Discontinue: When the agreement finishes (e.g., maximum number of access or time exceeded) or one of the parties withdraws from the agreement, data are no more available. As a consequence, all resources utilized for consumption are released by the Control plane (C16); this includes all processing facilities to run serverless functions and consolidated storage for optimizing data consumption. The Control plane will leverage data lineage capabilities from the Trust plane to find all elements that must be discontinued (C17). Interestingly, all of the serverless functions in use, as well as Control plane optimization decisions, are kept within the federation for future use and continuous improvement (C18).

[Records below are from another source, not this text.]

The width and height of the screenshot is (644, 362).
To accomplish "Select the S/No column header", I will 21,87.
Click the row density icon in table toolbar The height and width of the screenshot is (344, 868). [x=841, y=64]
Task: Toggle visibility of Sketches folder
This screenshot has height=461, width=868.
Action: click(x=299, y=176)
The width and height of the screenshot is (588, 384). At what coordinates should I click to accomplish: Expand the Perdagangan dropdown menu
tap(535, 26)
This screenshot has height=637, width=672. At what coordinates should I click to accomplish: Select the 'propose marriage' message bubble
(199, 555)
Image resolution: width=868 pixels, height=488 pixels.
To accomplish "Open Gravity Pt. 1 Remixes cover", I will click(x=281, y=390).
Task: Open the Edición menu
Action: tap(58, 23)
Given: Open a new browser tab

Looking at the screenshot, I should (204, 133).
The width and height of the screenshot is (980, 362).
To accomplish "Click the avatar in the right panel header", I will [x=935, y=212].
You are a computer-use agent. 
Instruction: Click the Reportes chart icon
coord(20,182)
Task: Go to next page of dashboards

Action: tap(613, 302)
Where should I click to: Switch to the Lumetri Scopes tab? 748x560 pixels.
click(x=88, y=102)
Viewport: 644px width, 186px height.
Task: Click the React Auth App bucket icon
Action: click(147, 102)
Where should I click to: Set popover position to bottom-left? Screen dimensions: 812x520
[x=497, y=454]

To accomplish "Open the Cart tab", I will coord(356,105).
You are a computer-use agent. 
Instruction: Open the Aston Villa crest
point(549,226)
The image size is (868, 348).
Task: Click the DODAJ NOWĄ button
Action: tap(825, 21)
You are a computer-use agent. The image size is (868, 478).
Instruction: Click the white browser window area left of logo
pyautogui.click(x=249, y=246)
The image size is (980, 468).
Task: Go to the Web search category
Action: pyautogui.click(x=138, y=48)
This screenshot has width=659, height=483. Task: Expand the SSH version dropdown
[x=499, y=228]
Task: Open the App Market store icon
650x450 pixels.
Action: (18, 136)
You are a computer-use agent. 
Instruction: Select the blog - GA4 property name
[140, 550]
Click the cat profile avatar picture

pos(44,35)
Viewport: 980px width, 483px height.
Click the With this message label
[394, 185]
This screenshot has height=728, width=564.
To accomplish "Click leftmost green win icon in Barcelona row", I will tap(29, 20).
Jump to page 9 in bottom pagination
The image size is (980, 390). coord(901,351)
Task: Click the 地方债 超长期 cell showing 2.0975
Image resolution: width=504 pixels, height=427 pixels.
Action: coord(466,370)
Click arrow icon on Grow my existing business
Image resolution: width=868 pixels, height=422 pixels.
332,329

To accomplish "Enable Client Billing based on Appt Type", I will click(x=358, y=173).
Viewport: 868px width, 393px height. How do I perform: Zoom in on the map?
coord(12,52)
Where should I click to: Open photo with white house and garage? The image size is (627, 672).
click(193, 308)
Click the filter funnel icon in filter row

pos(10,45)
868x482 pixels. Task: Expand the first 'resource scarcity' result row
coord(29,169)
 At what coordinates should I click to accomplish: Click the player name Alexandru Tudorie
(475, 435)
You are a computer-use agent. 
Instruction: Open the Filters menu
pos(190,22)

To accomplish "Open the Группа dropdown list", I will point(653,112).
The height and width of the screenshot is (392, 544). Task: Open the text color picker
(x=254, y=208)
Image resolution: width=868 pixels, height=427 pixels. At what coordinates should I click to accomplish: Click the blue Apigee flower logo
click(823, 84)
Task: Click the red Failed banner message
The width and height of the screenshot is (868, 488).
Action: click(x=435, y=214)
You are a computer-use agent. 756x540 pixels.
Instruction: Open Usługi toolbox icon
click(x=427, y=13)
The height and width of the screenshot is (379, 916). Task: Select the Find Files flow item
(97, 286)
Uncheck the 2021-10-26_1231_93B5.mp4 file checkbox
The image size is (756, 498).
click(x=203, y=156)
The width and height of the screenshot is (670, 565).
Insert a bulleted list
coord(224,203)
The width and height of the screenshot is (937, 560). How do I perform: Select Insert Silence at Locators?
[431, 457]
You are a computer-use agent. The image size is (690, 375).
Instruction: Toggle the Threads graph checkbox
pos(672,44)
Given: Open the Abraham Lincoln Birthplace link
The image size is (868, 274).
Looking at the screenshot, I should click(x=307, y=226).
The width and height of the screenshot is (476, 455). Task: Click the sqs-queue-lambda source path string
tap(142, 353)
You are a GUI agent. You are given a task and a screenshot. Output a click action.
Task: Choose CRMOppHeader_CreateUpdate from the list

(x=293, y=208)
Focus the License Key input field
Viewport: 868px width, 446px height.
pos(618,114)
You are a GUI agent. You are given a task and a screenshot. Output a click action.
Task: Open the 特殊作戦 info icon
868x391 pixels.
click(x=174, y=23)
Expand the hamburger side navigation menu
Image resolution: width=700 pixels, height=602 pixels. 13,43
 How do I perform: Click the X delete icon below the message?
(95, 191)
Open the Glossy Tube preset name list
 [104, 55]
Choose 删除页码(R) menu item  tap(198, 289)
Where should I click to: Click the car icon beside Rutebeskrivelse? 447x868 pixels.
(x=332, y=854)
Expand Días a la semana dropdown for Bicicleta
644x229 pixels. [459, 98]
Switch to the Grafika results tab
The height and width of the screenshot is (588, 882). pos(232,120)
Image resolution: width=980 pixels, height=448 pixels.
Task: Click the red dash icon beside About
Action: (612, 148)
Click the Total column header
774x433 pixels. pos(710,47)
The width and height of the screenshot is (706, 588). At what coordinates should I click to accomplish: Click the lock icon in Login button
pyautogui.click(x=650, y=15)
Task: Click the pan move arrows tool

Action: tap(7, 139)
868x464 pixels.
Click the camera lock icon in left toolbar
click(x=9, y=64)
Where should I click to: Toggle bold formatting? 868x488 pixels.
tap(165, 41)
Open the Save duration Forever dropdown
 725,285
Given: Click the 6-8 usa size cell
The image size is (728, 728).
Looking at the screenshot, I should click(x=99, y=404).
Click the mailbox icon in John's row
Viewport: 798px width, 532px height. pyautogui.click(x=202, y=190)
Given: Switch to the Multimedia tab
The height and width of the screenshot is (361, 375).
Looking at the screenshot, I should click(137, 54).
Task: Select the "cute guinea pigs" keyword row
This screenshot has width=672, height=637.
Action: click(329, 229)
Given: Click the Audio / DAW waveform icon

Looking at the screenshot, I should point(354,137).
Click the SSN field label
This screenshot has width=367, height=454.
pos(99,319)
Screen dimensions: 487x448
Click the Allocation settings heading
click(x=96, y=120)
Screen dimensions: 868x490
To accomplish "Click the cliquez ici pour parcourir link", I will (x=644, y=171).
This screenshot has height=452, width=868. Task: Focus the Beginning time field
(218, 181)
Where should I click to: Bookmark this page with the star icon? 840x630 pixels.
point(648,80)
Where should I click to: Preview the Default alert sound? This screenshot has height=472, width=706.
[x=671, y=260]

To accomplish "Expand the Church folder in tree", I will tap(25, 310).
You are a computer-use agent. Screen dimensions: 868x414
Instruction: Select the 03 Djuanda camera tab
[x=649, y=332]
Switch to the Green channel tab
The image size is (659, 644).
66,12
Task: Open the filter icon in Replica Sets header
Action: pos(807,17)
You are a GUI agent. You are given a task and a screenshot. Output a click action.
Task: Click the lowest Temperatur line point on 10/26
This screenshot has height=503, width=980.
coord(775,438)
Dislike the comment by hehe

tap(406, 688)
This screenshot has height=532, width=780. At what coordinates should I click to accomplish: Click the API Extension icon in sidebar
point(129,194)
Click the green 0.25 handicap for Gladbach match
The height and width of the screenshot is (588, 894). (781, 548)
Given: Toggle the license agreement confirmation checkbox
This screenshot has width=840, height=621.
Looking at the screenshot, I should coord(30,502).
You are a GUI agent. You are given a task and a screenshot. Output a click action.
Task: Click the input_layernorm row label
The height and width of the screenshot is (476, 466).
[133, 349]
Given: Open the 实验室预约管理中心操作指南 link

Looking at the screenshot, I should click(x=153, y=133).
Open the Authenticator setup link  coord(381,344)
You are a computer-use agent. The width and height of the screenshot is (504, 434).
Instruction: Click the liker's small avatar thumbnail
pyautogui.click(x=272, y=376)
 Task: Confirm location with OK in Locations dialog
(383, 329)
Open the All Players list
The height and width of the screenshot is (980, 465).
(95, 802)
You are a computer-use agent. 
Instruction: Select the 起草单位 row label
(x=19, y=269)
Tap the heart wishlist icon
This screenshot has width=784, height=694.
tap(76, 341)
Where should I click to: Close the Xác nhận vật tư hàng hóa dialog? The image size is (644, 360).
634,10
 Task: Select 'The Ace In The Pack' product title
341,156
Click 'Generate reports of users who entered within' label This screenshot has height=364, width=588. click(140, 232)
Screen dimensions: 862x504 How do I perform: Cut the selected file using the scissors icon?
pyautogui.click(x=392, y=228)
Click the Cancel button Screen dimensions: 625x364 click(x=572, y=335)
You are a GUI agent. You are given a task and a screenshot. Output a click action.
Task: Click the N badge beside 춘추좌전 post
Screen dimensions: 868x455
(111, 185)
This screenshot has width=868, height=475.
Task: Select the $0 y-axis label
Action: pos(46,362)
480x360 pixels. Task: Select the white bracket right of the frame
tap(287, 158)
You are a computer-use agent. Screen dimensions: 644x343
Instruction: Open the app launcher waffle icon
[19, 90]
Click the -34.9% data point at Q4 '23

By seamlessly integrating serverless capabilities with federated data products, we aim to alleviate the provisioning burden of the data provider and eliminate obstacles that impede the exchange of data products, such as the discussed challenges. This relies heavily on components such as the Control plane and Trust plane, which provide resources and establish trust between the parties.

5 Conclusion and Future Work

We proposed a federated data platform that combines serverless computing and data mesh to reduce friction in data exchange across organizational boundaries, such as sharing medical research data. We delineated a five-step data product lifecycle, identified the associated technical challenges, and sketched an overall architecture to address them. Our argument is that through serverless data exchange, domain experts can handle complex data behavior, even for ad-hoc and non-continuous data sharing scenarios. Serverless principles support this by providing scalability, flexible placement, and composability of functions.

Having established the conceptual foundations, future work comprises the prototypical implementation and use case-driven evaluation of the platform and its components. This includes aspects such as the allocation of serverless functionality along the compute continuum, consideration of trust-related issues, and questions of overall platform management and control across the federation.

Despite the conceptual nature of considerations presented, we see strong points for serverless data exchange to gain significant momentum. Our five-phase data product lifecycle, our identified technical challenges, and our serverless data exchange architecture shall guide and drive respective future activities.